Exercise requirements:
Search the records for the word "agent" and copy each line in which it appears.

Records from a collection:
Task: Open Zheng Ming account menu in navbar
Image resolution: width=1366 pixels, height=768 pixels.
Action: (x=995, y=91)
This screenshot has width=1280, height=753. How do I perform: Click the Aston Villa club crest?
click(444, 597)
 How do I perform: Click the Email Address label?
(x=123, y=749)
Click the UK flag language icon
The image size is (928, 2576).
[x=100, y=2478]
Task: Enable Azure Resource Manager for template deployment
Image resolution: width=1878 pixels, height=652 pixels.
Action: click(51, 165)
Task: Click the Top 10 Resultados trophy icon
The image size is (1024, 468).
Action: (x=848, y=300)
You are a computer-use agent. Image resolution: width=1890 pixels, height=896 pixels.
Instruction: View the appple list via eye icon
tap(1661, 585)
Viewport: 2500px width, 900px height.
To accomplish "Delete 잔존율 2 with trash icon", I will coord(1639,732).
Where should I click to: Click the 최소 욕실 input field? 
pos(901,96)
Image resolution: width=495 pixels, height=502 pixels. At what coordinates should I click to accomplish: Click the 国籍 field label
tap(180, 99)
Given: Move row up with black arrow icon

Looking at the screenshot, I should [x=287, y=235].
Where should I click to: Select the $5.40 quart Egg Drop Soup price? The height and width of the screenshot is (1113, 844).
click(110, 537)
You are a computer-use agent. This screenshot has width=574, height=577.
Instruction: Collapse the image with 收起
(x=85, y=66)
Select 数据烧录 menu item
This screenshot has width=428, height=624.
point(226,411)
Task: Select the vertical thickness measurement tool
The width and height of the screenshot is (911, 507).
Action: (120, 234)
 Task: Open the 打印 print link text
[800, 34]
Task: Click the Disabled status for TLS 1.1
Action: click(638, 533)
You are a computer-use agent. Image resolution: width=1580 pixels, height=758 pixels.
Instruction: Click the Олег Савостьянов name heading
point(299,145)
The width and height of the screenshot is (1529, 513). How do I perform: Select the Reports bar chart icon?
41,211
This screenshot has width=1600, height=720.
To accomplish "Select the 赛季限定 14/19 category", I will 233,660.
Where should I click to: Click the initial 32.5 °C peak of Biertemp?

Finished exercise:
You are a computer-use agent. Image resolution: width=1890 pixels, height=896 pixels.
You are a computer-use agent. This screenshot has width=574, height=577.
You are a computer-use agent. Image resolution: width=1580 pixels, height=758 pixels.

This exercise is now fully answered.